Every morning, as the sun arrives, so do they: a handful of employees, taking their spots at two maple benches custom-made by John Boos & Co., the Illinois company revered for its cutting boards. They will stay for around 10 hours, producing whichever pasta the kitchen requests: corzetti, stamped like Roman coins; or cappelletti — little hats — stuffed with mascarpone and spinach. Near one of the 10-foot tables stands a steel extruder; when fitted with various brass dies, it creates the dried shapes (bucatini, rigatoni) that some restaurants purchase by the box. The front table is reserved for fresh pasta: agnolotti, gnocchi and others that involve hand turning. By the time the restaurant’s first guests arrive, dozens of noodles will be drying in the maple-framed racks on the wall, next to a refrigerator where the fresh ones rest.
This is the pasta room, chef Missy Robbins’s temperature- and humidity-controlled workspace, where her staff produces every starch that is served at her new restaurant, Misi, in Williamsburg, Brooklyn. The menu is limited: 10 pastas and 10 vegetable dishes, served in a cement-tiled space. Between lunch and dinner, Robbins expects to serve 500 bowls of noodles a day, so the 325-square-foot pasta room was designed to meet demand. Set into the restaurant’s front wall, it resembles an Apple store during the iPod era: glass doors, blond-wood details, silent employees. Its shelves are stacked with teal-and-navy-striped bags of Gran Mugnaio, a finely grained flour that she imports from Ravenna, Italy. (At night, the tables scrubbed, the pasta room transforms into a private dining space.)

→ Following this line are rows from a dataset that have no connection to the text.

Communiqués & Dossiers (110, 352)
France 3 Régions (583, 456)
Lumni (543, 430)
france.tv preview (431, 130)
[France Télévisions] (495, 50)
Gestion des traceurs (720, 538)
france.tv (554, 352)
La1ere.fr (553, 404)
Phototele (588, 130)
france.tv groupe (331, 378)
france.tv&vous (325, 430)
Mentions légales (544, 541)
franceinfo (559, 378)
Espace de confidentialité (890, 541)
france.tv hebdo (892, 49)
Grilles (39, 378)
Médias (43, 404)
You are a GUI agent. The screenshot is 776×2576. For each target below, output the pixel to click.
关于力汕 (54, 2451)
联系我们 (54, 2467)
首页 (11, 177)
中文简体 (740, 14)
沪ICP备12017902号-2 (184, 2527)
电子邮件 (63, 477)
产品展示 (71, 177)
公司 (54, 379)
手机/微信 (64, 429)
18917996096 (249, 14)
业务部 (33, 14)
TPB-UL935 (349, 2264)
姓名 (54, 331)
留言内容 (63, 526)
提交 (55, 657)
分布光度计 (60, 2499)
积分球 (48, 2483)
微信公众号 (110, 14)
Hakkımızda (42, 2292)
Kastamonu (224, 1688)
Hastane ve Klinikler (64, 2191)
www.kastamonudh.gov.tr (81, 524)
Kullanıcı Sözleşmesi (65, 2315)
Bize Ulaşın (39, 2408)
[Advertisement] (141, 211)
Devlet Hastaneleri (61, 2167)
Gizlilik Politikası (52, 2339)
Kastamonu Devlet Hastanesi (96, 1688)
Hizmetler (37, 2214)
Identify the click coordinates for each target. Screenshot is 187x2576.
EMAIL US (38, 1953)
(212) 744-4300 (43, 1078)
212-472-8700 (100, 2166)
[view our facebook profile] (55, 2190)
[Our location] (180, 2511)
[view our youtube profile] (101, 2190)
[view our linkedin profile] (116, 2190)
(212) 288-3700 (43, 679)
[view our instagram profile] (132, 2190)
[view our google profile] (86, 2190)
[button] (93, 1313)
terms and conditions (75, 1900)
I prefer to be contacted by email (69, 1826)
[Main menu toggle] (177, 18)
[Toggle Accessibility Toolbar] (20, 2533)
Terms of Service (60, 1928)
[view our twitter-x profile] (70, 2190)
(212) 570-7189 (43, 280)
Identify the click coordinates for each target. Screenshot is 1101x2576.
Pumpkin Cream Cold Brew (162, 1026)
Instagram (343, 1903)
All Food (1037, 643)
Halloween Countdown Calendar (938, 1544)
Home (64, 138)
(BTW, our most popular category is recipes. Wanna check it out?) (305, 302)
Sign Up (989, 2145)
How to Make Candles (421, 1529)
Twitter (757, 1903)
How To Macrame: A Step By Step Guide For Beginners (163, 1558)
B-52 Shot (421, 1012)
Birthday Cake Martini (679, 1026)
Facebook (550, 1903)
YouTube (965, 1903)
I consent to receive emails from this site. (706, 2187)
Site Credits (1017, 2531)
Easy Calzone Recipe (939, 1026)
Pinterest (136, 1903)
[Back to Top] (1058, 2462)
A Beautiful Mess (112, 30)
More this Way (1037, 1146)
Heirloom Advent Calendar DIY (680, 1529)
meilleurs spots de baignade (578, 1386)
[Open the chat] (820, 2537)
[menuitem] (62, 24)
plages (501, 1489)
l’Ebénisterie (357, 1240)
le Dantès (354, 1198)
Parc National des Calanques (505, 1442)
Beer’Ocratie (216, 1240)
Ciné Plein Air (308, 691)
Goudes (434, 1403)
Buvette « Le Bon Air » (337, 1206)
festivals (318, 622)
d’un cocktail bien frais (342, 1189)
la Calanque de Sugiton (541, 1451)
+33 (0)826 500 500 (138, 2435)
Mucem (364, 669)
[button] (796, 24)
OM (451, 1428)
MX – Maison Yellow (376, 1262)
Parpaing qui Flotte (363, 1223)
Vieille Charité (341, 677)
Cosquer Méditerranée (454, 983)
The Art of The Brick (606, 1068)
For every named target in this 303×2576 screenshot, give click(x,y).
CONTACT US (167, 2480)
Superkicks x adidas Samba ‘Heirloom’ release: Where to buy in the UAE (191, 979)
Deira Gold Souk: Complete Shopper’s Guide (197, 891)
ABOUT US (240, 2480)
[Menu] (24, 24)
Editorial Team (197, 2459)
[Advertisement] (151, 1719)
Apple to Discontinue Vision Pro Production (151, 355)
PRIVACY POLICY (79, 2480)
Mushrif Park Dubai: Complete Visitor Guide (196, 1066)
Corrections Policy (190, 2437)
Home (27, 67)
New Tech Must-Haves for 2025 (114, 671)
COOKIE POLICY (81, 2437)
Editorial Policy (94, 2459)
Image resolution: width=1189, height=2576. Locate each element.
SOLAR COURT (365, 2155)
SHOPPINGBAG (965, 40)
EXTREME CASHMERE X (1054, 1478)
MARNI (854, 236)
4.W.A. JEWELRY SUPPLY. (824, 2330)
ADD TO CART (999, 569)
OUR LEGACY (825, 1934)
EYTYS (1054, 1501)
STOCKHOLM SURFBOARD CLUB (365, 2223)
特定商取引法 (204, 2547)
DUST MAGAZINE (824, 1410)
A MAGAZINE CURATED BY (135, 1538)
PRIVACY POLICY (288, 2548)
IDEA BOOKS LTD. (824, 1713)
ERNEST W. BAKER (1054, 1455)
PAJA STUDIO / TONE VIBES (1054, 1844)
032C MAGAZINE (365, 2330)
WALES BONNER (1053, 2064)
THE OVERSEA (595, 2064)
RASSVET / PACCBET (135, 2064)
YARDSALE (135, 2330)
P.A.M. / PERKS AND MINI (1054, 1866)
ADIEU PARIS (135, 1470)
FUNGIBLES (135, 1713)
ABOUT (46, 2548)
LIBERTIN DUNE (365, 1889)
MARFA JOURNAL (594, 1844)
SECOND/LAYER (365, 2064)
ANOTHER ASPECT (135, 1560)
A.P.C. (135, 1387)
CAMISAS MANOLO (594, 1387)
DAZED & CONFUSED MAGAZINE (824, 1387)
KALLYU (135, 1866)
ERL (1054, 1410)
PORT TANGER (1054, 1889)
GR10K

The open kitchen and dining room at Misi, much of which is devoted to counter seating.
Robbins, 47, didn’t intend to become a pasta savant. Though she worked in Emilia-Romagna during her late 20s, she had been focusing on “ ’90s new American cuisine” until she was hired in her early 30s at Spiaggia, a top Italian restaurant in Chicago. Robbins then became the executive chef at New York’s A Voce, where she created monthly tasting menus that highlighted a different Italian region. “As I got more comfortable, I let go,” Robbins says. “You’ll never find mafaldini with pink peppercorns and Parmesan in Italy.” She’s referencing her standout dish from Lilia, her first solo venture, which she opened in 2016 in Williamsburg as a wood-fired Italian restaurant only for it to affirm her reputation as one of the world’s pre-eminent pasta chefs. “I’m able to open a restaurant focused on pasta because we sell so much at the other restaurant,” she says.
The pasta room, through its giant windows.
Her pasta room enshrines the spirit of fatto a mano — “made by hand” — that has come to dominate all regional cuisine today but especially Italian, from where the term originates. No ingredient proves the power of the hand quite like pasta: Before it becomes, say, scalloped packets of ravioli, it is merely flour, water and egg. And while other chefs make their own noodles, often in some hidden kitchen corner, Robbins is giving the process a stage. Her laboratory features wall-size windows that front the neighborhood’s new Domino Park, not only to entice wandering diners — like a meat locker might — but also to prove something: We made all of this.
Despite its primacy of place, pasta making is ultimately democratic. As kitchen tasks rank, it’s not especially difficult to learn. Robbins tries to find “pasta people” who can harness the mental over the physical. They must stand all day, yes, but they must also achieve a meditative state, one that allows them to properly fold dozens of identical tortelli as passersby stare: fingers moving, minds wandering. In Misi’s first few months, the sous-chef will make the fillings for stuffed pastas. As the pasta producers develop their own palates, they may take over that task, too. But that doesn’t mean the space is a kind of purgatory. “If I could just stand and do one thing all day,” Robbins says, “I would make pasta.”